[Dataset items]
^^^^
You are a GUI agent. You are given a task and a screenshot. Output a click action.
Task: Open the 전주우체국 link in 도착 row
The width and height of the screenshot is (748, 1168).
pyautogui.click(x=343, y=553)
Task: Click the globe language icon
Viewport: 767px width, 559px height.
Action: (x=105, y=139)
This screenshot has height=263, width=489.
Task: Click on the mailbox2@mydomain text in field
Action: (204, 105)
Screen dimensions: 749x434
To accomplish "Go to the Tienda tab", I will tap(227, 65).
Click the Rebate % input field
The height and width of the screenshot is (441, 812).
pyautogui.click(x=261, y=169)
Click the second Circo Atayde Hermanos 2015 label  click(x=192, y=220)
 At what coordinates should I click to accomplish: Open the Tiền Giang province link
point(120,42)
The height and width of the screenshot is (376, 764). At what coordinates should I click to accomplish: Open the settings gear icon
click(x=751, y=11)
^^^^
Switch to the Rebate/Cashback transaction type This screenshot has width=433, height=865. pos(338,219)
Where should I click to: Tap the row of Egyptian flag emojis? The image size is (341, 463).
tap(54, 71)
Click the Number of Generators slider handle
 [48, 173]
^^^^
▶ _Task to complete_
Please quote the lines of the items above, starting at the line that contains "Task: Click the globe language icon" and ending at the line that contains "click(x=751, y=11)", with both of those lines included.

▶ _The output_
Task: Click the globe language icon
Viewport: 767px width, 559px height.
Action: (x=105, y=139)
This screenshot has height=263, width=489.
Task: Click on the mailbox2@mydomain text in field
Action: (204, 105)
Screen dimensions: 749x434
To accomplish "Go to the Tienda tab", I will tap(227, 65).
Click the Rebate % input field
The height and width of the screenshot is (441, 812).
pyautogui.click(x=261, y=169)
Click the second Circo Atayde Hermanos 2015 label  click(x=192, y=220)
 At what coordinates should I click to accomplish: Open the Tiền Giang province link
point(120,42)
The height and width of the screenshot is (376, 764). At what coordinates should I click to accomplish: Open the settings gear icon
click(x=751, y=11)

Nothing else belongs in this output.